## PROVIDED DATA:
# # # # # # #

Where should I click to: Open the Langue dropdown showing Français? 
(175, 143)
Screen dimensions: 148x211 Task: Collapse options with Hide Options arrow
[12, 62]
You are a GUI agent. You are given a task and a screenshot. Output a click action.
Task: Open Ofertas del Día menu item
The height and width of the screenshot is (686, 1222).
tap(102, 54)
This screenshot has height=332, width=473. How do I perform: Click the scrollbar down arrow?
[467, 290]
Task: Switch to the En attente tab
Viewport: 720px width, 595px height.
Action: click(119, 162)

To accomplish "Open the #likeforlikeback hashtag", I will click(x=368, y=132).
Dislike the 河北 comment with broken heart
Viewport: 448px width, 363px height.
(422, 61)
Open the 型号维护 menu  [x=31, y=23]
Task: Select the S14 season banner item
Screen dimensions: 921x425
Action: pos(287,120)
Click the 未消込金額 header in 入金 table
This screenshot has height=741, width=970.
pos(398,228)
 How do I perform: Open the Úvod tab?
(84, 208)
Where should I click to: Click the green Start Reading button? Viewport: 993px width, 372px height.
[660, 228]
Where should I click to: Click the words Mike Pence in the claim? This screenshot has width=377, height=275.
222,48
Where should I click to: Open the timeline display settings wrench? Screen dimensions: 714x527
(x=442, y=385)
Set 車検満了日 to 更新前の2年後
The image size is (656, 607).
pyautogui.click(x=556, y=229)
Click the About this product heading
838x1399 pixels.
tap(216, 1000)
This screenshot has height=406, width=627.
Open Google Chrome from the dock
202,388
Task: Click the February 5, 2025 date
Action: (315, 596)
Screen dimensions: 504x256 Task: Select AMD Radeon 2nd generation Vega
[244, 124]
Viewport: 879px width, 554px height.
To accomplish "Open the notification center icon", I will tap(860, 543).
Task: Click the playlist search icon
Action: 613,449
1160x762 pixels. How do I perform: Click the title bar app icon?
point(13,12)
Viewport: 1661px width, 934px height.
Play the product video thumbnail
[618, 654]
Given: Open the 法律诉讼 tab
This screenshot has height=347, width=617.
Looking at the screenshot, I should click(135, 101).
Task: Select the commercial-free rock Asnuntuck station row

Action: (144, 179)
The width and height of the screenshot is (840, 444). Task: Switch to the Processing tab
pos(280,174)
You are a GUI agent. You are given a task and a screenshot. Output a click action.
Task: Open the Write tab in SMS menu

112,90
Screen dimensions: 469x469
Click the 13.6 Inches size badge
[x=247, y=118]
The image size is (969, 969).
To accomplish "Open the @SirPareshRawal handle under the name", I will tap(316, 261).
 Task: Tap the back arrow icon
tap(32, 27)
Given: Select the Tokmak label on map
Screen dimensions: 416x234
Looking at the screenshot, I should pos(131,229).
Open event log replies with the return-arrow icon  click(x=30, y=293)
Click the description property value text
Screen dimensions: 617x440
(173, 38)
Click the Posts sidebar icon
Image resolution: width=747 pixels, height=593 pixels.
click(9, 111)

# # # # # # #

Could you restate all of the lines above without altering a single word?

## ANSWER TO THIS PROBLEM:
Where should I click to: Open the Langue dropdown showing Français? 
(175, 143)
Screen dimensions: 148x211 Task: Collapse options with Hide Options arrow
[12, 62]
You are a GUI agent. You are given a task and a screenshot. Output a click action.
Task: Open Ofertas del Día menu item
The height and width of the screenshot is (686, 1222).
tap(102, 54)
This screenshot has height=332, width=473. How do I perform: Click the scrollbar down arrow?
[467, 290]
Task: Switch to the En attente tab
Viewport: 720px width, 595px height.
Action: click(119, 162)

To accomplish "Open the #likeforlikeback hashtag", I will click(x=368, y=132).
Dislike the 河北 comment with broken heart
Viewport: 448px width, 363px height.
(422, 61)
Open the 型号维护 menu  [x=31, y=23]
Task: Select the S14 season banner item
Screen dimensions: 921x425
Action: pos(287,120)
Click the 未消込金額 header in 入金 table
This screenshot has height=741, width=970.
pos(398,228)
 How do I perform: Open the Úvod tab?
(84, 208)
Where should I click to: Click the green Start Reading button? Viewport: 993px width, 372px height.
[660, 228]
Where should I click to: Click the words Mike Pence in the claim? This screenshot has width=377, height=275.
222,48
Where should I click to: Open the timeline display settings wrench? Screen dimensions: 714x527
(x=442, y=385)
Set 車検満了日 to 更新前の2年後
The image size is (656, 607).
pyautogui.click(x=556, y=229)
Click the About this product heading
838x1399 pixels.
tap(216, 1000)
This screenshot has height=406, width=627.
Open Google Chrome from the dock
202,388
Task: Click the February 5, 2025 date
Action: (315, 596)
Screen dimensions: 504x256 Task: Select AMD Radeon 2nd generation Vega
[244, 124]
Viewport: 879px width, 554px height.
To accomplish "Open the notification center icon", I will tap(860, 543).
Task: Click the playlist search icon
Action: 613,449
1160x762 pixels. How do I perform: Click the title bar app icon?
point(13,12)
Viewport: 1661px width, 934px height.
Play the product video thumbnail
[618, 654]
Given: Open the 法律诉讼 tab
This screenshot has height=347, width=617.
Looking at the screenshot, I should click(135, 101).
Task: Select the commercial-free rock Asnuntuck station row

Action: (144, 179)
The width and height of the screenshot is (840, 444). Task: Switch to the Processing tab
pos(280,174)
You are a GUI agent. You are given a task and a screenshot. Output a click action.
Task: Open the Write tab in SMS menu

112,90
Screen dimensions: 469x469
Click the 13.6 Inches size badge
[x=247, y=118]
The image size is (969, 969).
To accomplish "Open the @SirPareshRawal handle under the name", I will tap(316, 261).
 Task: Tap the back arrow icon
tap(32, 27)
Given: Select the Tokmak label on map
Screen dimensions: 416x234
Looking at the screenshot, I should pos(131,229).
Open event log replies with the return-arrow icon  click(x=30, y=293)
Click the description property value text
Screen dimensions: 617x440
(173, 38)
Click the Posts sidebar icon
Image resolution: width=747 pixels, height=593 pixels.
click(9, 111)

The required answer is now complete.